The dispersion of some of these articles is not a very recent circumstance; for, above two years ago, seventeen out of these thirty-one came into my hands, expressed exactly in the same words as those that occur in the writing which is the subject of my present remarks. But I was silent, and concealed my regret; for I thought that those articles would, in their very infancy, die a natural death, since part of them were destitute of the truth of historical narration, by not being attributed to those who had been the authors of them; and part of them were void of all real theological sense, by the strange intermixture of truth and falsehood. But the issue did not answer my expectation. For they not only remained without diminution, but gained an increase, by the addition of other fourteen to the former seventeen articles, and by a far wider dispersion of the whole than had at first been made.
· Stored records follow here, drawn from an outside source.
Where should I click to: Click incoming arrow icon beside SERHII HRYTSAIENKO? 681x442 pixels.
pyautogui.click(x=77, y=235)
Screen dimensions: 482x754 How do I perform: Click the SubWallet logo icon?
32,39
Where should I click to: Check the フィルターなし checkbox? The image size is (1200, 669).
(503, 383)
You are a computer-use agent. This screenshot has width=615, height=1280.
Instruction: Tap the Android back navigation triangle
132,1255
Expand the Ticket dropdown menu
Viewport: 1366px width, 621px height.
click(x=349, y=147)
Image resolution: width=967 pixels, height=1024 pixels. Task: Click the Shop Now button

This unexpected result had the effect of inducing me to think that I ought to oppose their progress by a moderate answer, lest my continued silence should be interpreted as tantamount to a confession. If this be the interpretation which, on many occasions is given to silence, it is an easy matter thus to construe it respecting any doctrine that is aspersed as. a heresy, "under which imputation," it is said in a vaunting tone, "St. Jerome would have no man to remain patient."
In this reply I will use candour and conscience. Whatever I know to be true, I will confess and defend. On whatever subjects I may feel hesitation, I will not conceal my ignorance; and whatever my mind dictates to be false, I will deny and refute. May the God of truth and peace direct my mind and my hand by his Holy Spirit! Amen.